必要なのは、その子にあった段階を設定すること。
小学校の高学年だから、もう10歳だから分かって当然だ。とか思いこむのはその生徒を見ていない。
5年生で、5年生の漢字が書けない。だからと言って、5年生の漢字を一生懸命、練習させてもうまくいかない。その子はますます混乱する。
その生徒を調べていくとひらがなは書くことができていても、実はカタカナの一部が書けず、その延長で、漢字が読めない書けなかったということが見つかる。
もう5年生なのにと思うかもしれないが、1年生のときのカタカナを習うはずだった授業の期間に病気で学校を休んでいて分からないままになっていて、そのことを周囲の誰も気がつかないまま年月が過ぎた。
このようにどこからできなくなっているのかを見つけて見付かったできなかったことを練習させて、できるようにする。そしてそこから進ませる。
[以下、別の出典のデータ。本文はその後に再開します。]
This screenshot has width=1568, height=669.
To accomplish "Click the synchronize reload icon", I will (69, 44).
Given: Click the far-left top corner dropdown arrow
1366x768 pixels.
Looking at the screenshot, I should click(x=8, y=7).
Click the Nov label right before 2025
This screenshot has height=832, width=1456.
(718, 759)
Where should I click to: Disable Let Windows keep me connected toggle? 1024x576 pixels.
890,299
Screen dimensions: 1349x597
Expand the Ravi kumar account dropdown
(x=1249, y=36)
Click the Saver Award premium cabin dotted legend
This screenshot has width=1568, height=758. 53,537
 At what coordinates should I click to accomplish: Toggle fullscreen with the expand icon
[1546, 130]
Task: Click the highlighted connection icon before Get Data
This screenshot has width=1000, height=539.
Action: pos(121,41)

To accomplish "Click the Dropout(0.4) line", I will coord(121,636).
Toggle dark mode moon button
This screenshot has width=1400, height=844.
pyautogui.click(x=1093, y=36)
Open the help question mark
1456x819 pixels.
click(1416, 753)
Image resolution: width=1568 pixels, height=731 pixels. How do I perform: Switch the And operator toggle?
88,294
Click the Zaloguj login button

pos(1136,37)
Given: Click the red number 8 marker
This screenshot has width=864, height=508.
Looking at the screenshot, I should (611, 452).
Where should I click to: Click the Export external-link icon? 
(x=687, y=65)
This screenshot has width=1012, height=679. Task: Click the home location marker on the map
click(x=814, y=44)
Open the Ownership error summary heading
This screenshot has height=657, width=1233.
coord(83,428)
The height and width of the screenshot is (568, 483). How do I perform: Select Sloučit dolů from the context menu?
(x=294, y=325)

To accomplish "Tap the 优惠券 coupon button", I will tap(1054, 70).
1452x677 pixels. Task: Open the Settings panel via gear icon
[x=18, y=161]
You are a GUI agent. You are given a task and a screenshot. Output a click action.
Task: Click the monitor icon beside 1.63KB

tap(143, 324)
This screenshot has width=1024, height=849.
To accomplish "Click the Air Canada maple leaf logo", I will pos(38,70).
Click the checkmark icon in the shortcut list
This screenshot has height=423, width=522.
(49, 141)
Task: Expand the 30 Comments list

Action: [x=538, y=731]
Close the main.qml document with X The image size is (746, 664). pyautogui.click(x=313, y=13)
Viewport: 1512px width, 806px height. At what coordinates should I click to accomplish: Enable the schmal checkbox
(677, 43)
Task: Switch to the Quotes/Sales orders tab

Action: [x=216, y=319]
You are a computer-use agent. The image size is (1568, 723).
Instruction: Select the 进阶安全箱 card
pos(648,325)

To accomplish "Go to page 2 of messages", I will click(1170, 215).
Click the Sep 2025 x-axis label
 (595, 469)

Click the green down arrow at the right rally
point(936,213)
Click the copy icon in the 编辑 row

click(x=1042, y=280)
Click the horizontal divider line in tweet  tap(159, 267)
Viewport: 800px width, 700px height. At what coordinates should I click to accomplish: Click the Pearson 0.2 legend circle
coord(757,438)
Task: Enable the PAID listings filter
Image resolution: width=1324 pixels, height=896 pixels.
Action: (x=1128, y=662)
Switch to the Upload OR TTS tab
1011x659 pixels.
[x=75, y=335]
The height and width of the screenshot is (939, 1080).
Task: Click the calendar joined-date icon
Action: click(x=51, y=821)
よほどの場合をのぞいてなにかができないことは脳の機能に問題があるわけではなく、適切な段階を設定できないまま進めようとしていたせい。
子どもに自転車の練習を公園の広場でさせても、すぐに倒れてしまう状況が続いていた。
そこで地面をけって進む前に、もう少し低い段階を設定してみるべきだと気がついた。近所にわずかに下り坂になっている遊歩道がある。昼間の人通りはわずかだ。そこにつれていって、ただ、自転車にのせて下らせる。地面をける必要もなく、自転車は自然に進んでいく。下り坂はゆるいので、危険にはならないほどよいスピード。
何回かやってみな!と勝手にやらせていた。気がついてみたら、あ!できた!という瞬間がありバランスをとって自転車を進めさせる感覚がつかめた様子。それからすぐにペダルをこぎはじめて、そのまま、こいで進めるようになっていた。
それまで、何度も公園の平らな広場で練習してきたが、なかなかうまく行かなかったことが、適切な段階を設定することでわずか数分でできるようになっていた。